Please output the whole listing below exactly as it is.

* _Provided material_:
---*---
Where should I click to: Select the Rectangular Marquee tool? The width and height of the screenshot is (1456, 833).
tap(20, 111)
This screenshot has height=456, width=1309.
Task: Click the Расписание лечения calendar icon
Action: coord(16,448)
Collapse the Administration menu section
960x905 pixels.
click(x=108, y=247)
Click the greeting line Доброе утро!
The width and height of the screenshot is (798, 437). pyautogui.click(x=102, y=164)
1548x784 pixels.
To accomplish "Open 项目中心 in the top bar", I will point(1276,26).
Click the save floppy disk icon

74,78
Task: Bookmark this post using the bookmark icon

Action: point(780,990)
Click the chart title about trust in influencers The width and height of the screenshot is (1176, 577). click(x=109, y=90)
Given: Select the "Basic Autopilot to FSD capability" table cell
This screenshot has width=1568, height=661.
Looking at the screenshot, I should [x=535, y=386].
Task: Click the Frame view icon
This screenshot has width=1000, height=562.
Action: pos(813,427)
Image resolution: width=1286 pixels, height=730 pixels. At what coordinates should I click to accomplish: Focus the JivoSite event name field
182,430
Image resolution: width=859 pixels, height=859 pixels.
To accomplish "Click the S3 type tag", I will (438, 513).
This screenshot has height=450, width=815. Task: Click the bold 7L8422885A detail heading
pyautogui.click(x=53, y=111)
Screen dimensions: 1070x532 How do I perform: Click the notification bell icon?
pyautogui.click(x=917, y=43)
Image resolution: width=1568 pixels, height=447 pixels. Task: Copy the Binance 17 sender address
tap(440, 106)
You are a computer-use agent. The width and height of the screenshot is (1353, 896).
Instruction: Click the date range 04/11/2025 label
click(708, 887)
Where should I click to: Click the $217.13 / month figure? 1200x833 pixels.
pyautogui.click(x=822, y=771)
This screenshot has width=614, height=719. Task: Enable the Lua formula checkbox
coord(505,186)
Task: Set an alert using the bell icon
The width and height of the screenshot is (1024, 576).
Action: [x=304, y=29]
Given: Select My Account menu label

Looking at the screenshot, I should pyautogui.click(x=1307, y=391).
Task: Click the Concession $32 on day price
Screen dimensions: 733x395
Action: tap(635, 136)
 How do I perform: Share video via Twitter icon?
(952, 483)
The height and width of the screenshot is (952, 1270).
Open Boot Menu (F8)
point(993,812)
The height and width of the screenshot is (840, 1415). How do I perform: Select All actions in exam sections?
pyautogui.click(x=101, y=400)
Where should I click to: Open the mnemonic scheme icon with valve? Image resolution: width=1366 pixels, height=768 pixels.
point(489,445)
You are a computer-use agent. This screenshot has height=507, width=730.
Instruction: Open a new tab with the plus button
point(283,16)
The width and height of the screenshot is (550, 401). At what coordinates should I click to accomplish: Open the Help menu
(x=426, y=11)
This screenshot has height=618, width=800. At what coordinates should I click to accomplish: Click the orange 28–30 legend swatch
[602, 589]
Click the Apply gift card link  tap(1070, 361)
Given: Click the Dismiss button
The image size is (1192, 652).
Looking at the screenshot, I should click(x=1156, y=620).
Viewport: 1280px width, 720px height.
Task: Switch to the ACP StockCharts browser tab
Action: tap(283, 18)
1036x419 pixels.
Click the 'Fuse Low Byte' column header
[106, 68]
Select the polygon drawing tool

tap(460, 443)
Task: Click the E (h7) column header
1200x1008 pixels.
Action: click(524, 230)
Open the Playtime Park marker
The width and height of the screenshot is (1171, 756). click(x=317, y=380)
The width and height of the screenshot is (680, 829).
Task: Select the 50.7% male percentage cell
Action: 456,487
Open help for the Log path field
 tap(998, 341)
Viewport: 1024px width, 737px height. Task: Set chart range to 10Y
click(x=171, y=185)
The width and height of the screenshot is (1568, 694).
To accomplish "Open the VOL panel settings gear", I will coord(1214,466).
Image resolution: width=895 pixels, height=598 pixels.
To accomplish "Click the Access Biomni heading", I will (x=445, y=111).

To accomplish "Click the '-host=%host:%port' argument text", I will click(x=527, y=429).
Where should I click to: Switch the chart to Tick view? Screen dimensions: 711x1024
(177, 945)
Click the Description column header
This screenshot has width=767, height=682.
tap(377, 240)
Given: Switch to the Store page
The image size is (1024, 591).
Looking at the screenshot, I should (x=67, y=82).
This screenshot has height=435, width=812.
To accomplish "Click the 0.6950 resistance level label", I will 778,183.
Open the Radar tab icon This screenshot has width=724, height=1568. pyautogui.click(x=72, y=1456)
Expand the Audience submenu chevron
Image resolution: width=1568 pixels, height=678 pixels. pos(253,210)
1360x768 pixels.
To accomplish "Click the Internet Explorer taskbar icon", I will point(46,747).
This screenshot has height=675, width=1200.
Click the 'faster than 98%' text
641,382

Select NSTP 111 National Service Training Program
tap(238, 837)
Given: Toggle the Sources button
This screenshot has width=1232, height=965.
---*---
* _Answer space_:
Where should I click to: Select the Rectangular Marquee tool? The width and height of the screenshot is (1456, 833).
tap(20, 111)
This screenshot has height=456, width=1309.
Task: Click the Расписание лечения calendar icon
Action: coord(16,448)
Collapse the Administration menu section
960x905 pixels.
click(x=108, y=247)
Click the greeting line Доброе утро!
The width and height of the screenshot is (798, 437). pyautogui.click(x=102, y=164)
1548x784 pixels.
To accomplish "Open 项目中心 in the top bar", I will point(1276,26).
Click the save floppy disk icon

74,78
Task: Bookmark this post using the bookmark icon

Action: point(780,990)
Click the chart title about trust in influencers The width and height of the screenshot is (1176, 577). click(x=109, y=90)
Given: Select the "Basic Autopilot to FSD capability" table cell
This screenshot has width=1568, height=661.
Looking at the screenshot, I should [x=535, y=386].
Task: Click the Frame view icon
This screenshot has width=1000, height=562.
Action: pos(813,427)
Image resolution: width=1286 pixels, height=730 pixels. At what coordinates should I click to accomplish: Focus the JivoSite event name field
182,430
Image resolution: width=859 pixels, height=859 pixels.
To accomplish "Click the S3 type tag", I will (438, 513).
This screenshot has height=450, width=815. Task: Click the bold 7L8422885A detail heading
pyautogui.click(x=53, y=111)
Screen dimensions: 1070x532 How do I perform: Click the notification bell icon?
pyautogui.click(x=917, y=43)
Image resolution: width=1568 pixels, height=447 pixels. Task: Copy the Binance 17 sender address
tap(440, 106)
You are a computer-use agent. The width and height of the screenshot is (1353, 896).
Instruction: Click the date range 04/11/2025 label
click(708, 887)
Where should I click to: Click the $217.13 / month figure? 1200x833 pixels.
pyautogui.click(x=822, y=771)
This screenshot has width=614, height=719. Task: Enable the Lua formula checkbox
coord(505,186)
Task: Set an alert using the bell icon
The width and height of the screenshot is (1024, 576).
Action: [x=304, y=29]
Given: Select My Account menu label

Looking at the screenshot, I should pyautogui.click(x=1307, y=391).
Task: Click the Concession $32 on day price
Screen dimensions: 733x395
Action: tap(635, 136)
 How do I perform: Share video via Twitter icon?
(952, 483)
The height and width of the screenshot is (952, 1270).
Open Boot Menu (F8)
point(993,812)
The height and width of the screenshot is (840, 1415). How do I perform: Select All actions in exam sections?
pyautogui.click(x=101, y=400)
Where should I click to: Open the mnemonic scheme icon with valve? Image resolution: width=1366 pixels, height=768 pixels.
point(489,445)
You are a computer-use agent. This screenshot has height=507, width=730.
Instruction: Open a new tab with the plus button
point(283,16)
The width and height of the screenshot is (550, 401). At what coordinates should I click to accomplish: Open the Help menu
(x=426, y=11)
This screenshot has height=618, width=800. At what coordinates should I click to accomplish: Click the orange 28–30 legend swatch
[602, 589]
Click the Apply gift card link  tap(1070, 361)
Given: Click the Dismiss button
The image size is (1192, 652).
Looking at the screenshot, I should click(x=1156, y=620).
Viewport: 1280px width, 720px height.
Task: Switch to the ACP StockCharts browser tab
Action: tap(283, 18)
1036x419 pixels.
Click the 'Fuse Low Byte' column header
[106, 68]
Select the polygon drawing tool

tap(460, 443)
Task: Click the E (h7) column header
1200x1008 pixels.
Action: click(524, 230)
Open the Playtime Park marker
The width and height of the screenshot is (1171, 756). click(x=317, y=380)
The width and height of the screenshot is (680, 829).
Task: Select the 50.7% male percentage cell
Action: 456,487
Open help for the Log path field
 tap(998, 341)
Viewport: 1024px width, 737px height. Task: Set chart range to 10Y
click(x=171, y=185)
The width and height of the screenshot is (1568, 694).
To accomplish "Open the VOL panel settings gear", I will coord(1214,466).
Image resolution: width=895 pixels, height=598 pixels.
To accomplish "Click the Access Biomni heading", I will (x=445, y=111).

To accomplish "Click the '-host=%host:%port' argument text", I will click(x=527, y=429).
Where should I click to: Switch the chart to Tick view? Screen dimensions: 711x1024
(177, 945)
Click the Description column header
This screenshot has width=767, height=682.
tap(377, 240)
Given: Switch to the Store page
The image size is (1024, 591).
Looking at the screenshot, I should (x=67, y=82).
This screenshot has height=435, width=812.
To accomplish "Click the 0.6950 resistance level label", I will 778,183.
Open the Radar tab icon This screenshot has width=724, height=1568. pyautogui.click(x=72, y=1456)
Expand the Audience submenu chevron
Image resolution: width=1568 pixels, height=678 pixels. pos(253,210)
1360x768 pixels.
To accomplish "Click the Internet Explorer taskbar icon", I will point(46,747).
This screenshot has height=675, width=1200.
Click the 'faster than 98%' text
641,382

Select NSTP 111 National Service Training Program
tap(238, 837)
Given: Toggle the Sources button
This screenshot has width=1232, height=965.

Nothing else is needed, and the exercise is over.